A clock is a more forward focused tool. It keeps unrelenting track of the minutes that pass between commitments, obligations, passions and sleep. If used wisely, it can help you meet those events with an implied deadline, which is just a way of signaling the end of the event prior.
I’m all for time-based metrics, and believe they’re crucial when planning a goal. However, there’s also a way to measure perspective, which may clarify what’s important to you.
Don’t just measure time, measure times, as in the number of times you’ve done (or not done) something. Or, estimate the number of times you have left to do something.
For example:
- Instead of measuring your wait time in line, count how many times you’ve had a cup of coffee or bottle of beer in the last week.
- Instead of measuring how long it will take you to write a book, measure how many times you sit down to write.
- Compare how many times have you planned a dream vacation versus how many times have you taken one. If you take one trip a year, how many more times will you make it to Tuscany, Singapore, or Rio?

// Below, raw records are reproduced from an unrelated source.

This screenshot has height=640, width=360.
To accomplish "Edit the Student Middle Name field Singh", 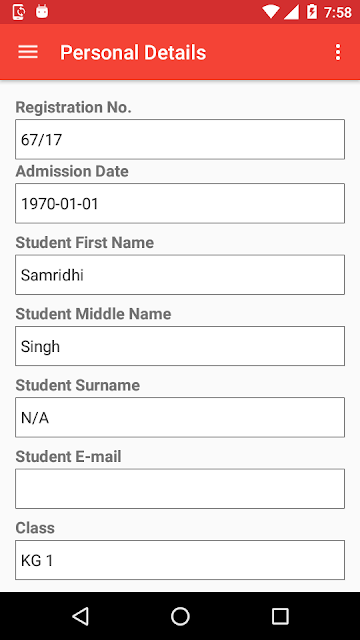I will coord(180,346).
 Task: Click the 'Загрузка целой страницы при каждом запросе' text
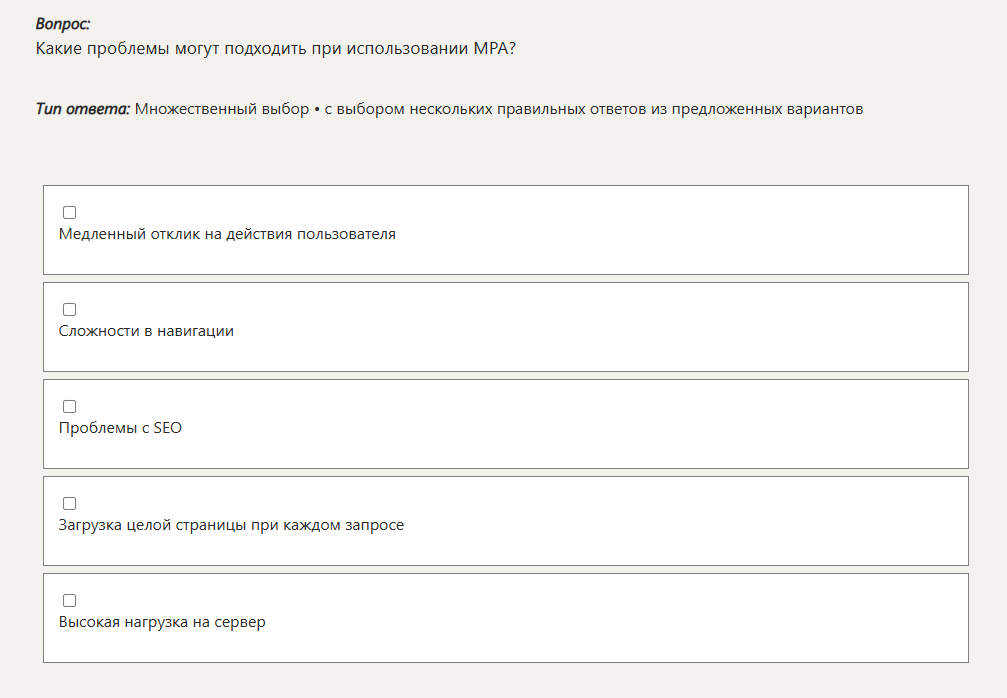[x=231, y=525]
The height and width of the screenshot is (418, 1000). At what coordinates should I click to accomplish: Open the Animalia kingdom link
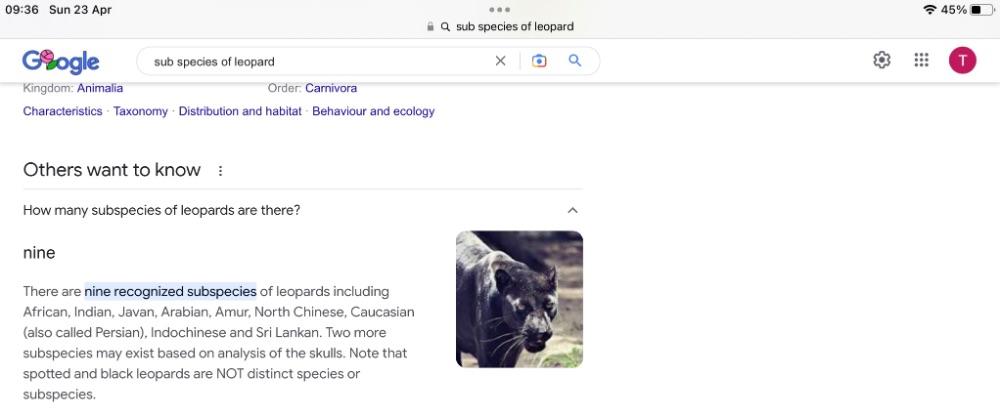pos(100,89)
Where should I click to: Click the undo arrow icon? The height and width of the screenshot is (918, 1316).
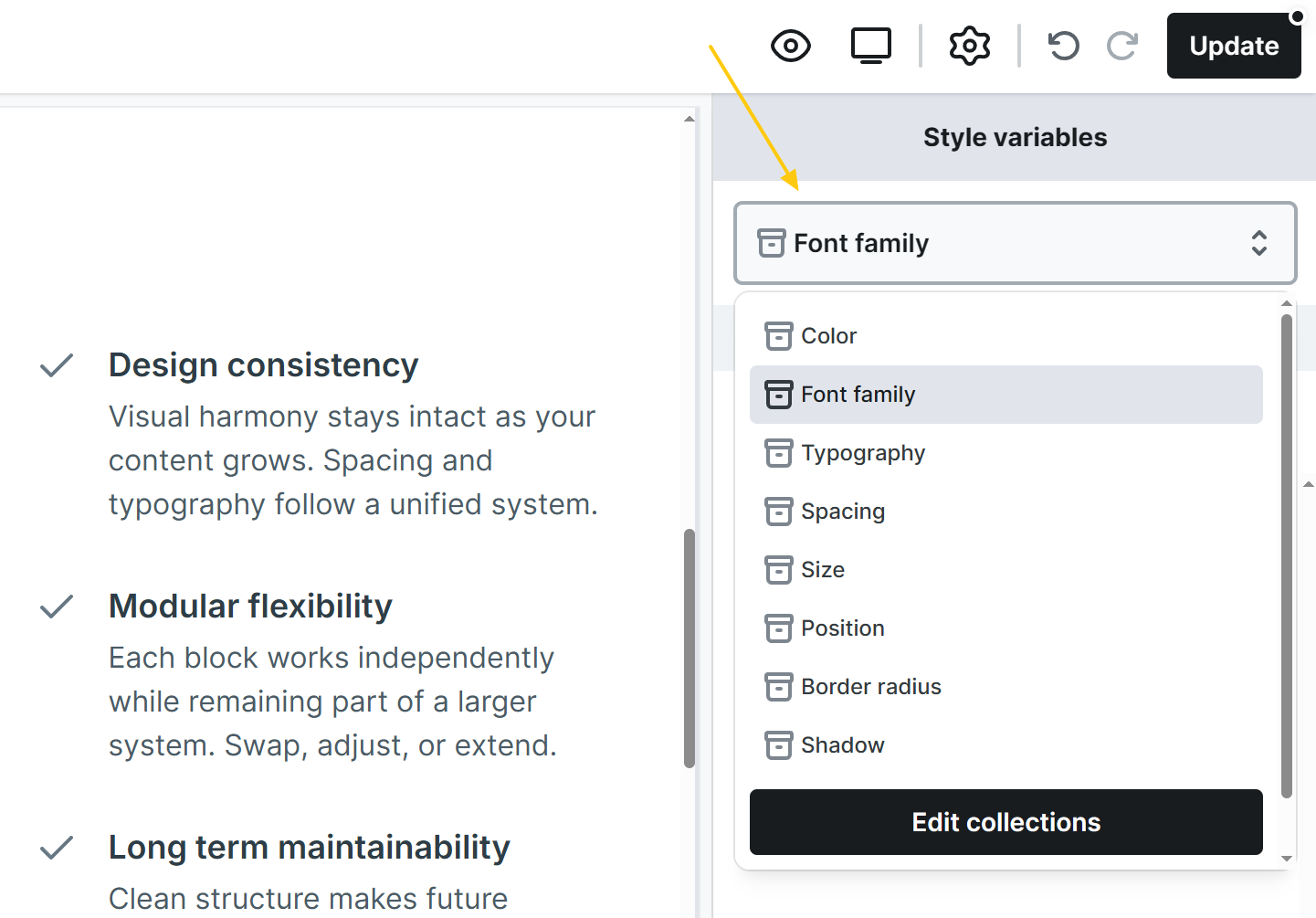click(1063, 46)
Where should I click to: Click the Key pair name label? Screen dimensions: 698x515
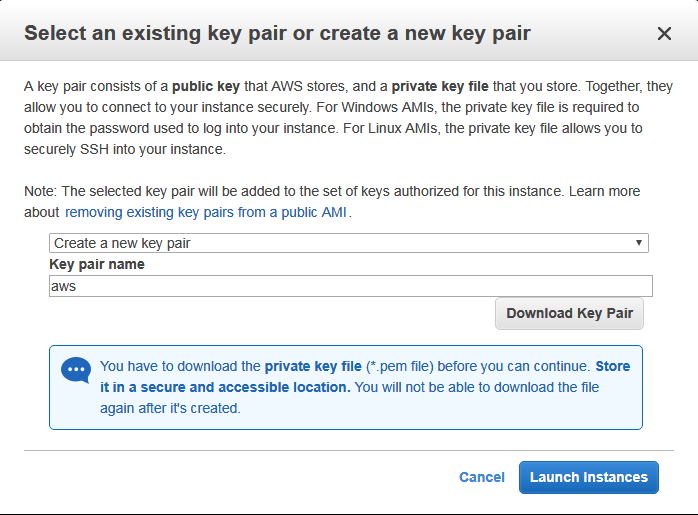click(97, 264)
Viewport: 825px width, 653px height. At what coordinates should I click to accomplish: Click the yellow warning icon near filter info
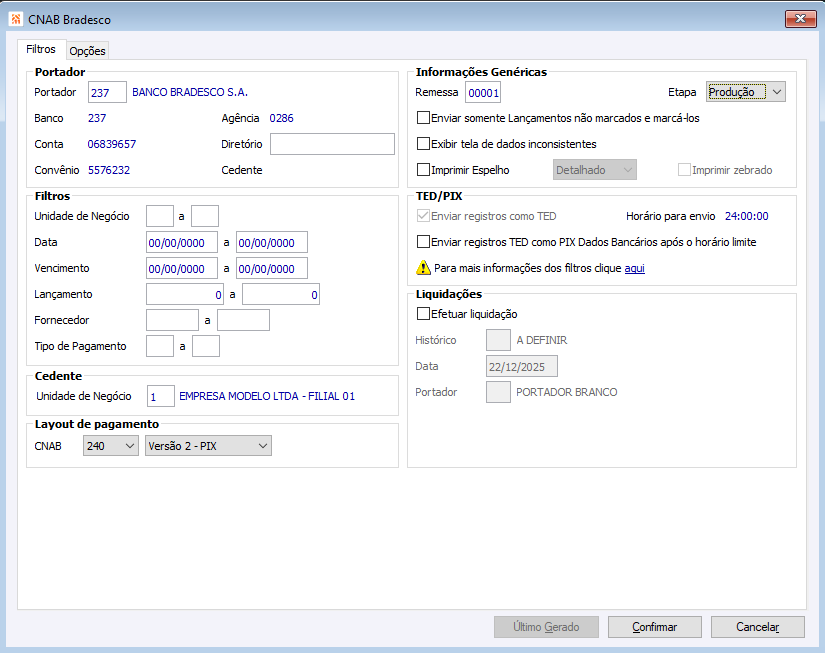click(x=423, y=268)
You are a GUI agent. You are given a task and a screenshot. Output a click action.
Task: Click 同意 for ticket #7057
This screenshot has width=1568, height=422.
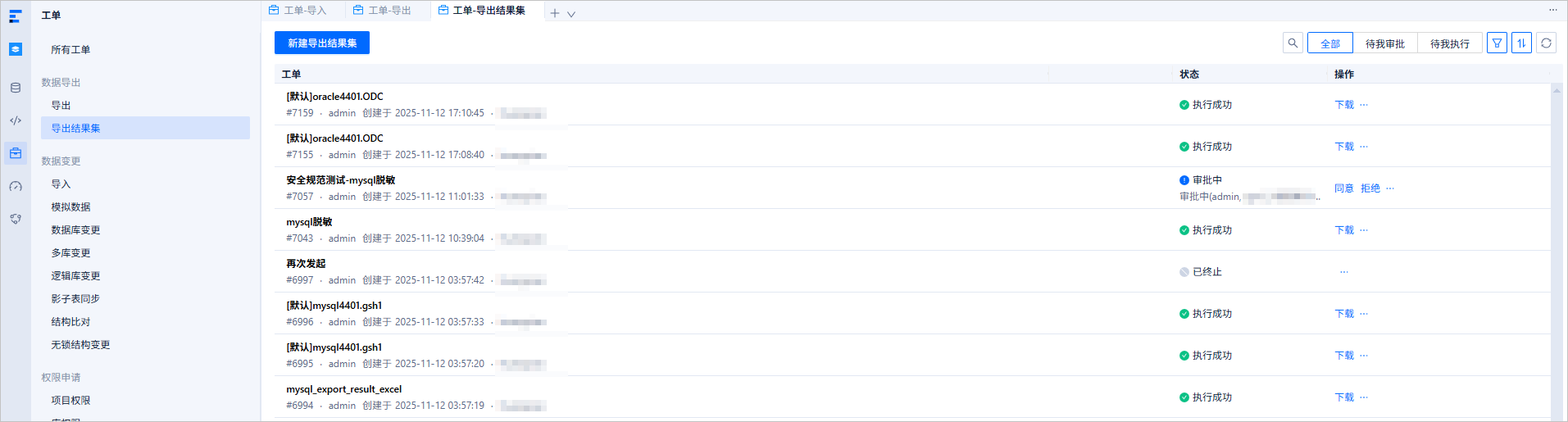[x=1344, y=188]
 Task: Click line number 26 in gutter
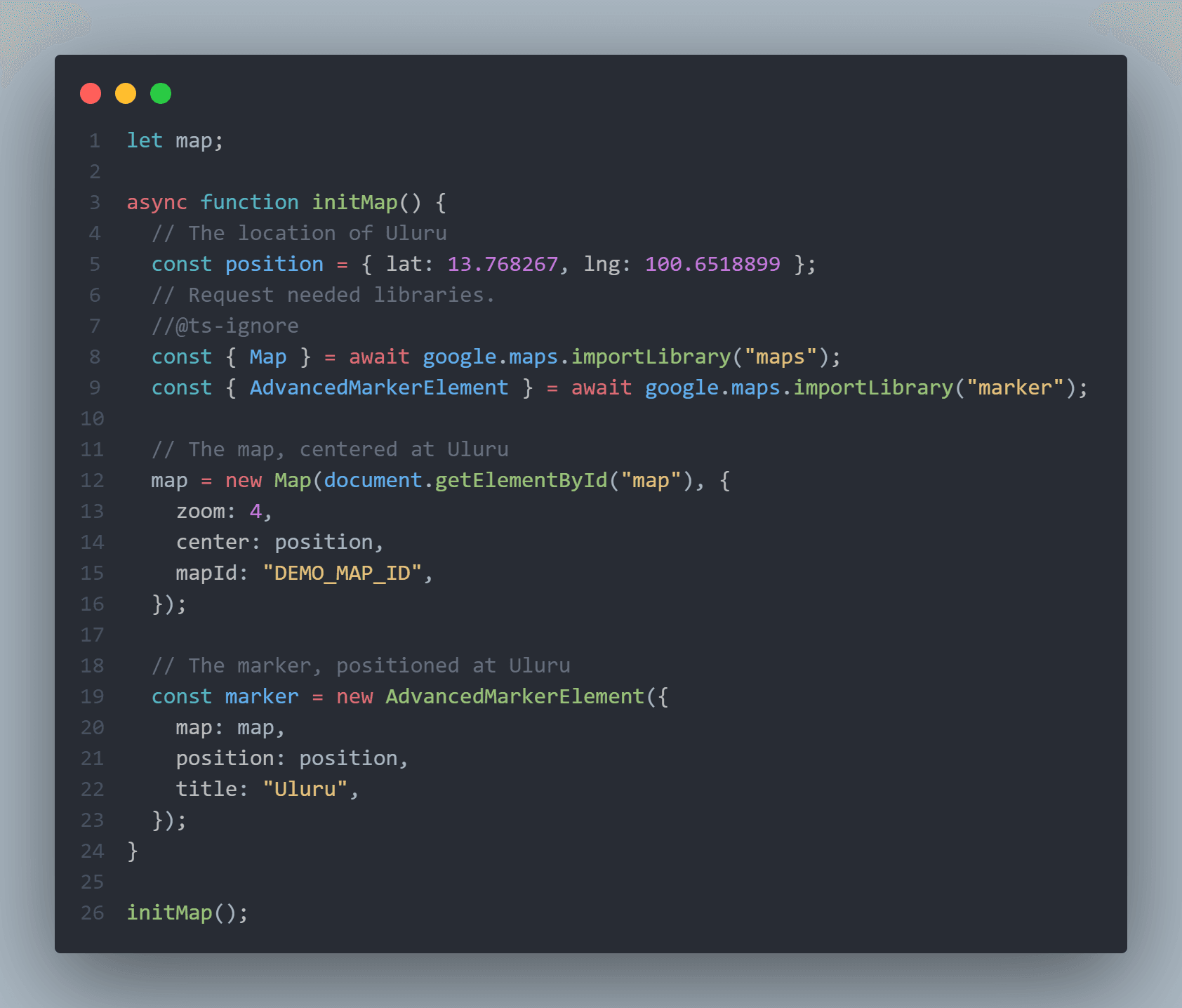pyautogui.click(x=92, y=913)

- How many times have you said you need to shed a few pounds versus how many times have you exercised this week.
- How many times have you meant to call your parents and just say hi, but didn’t.
Life isn’t only about our time. It’s about our times.
My kids each have a nightly ritual about their blankets being placed just so, lights being turned off in a particular order, and all sorts of other quirks, which depending on my mood, can be exhausting and annoying. One aggravating night it hit me; the whole routine takes, maybe five minutes, if that. Eventually they will both tire of me tucking them in at night. Eventually they will leave, for college and goals not yet imagined.
Quick math tells me I have a finite number of times to participate in this sometimes-maddening nightly ceremony. Divide that in half, for the nights I don’t tuck them in, and suddenly the number gets very small and my exasperation quickly evaporates. Now I care where the corner of the blanket with the tag on it is just as much as they do. The number of dinners we have together, the laughs we share, the arguments we have, all take on different meaning.
Look at your passion, the thing that you love more than yourself, and make an educated guess as to how many times you have left with it.
How many more fishing trips, or book club meetings, how many sales calls or speeches? How many times do you have to make a customer smile, or think, or recommend you? How many ideas will you help with Kickstarter, or businesses with Kiva? How many more times will you be able to tell someone you appreciate them, show gratitude toward them, or let them know that you love them?
We can estimate how many times, but we can’t ever be certain, so make every one of your times count.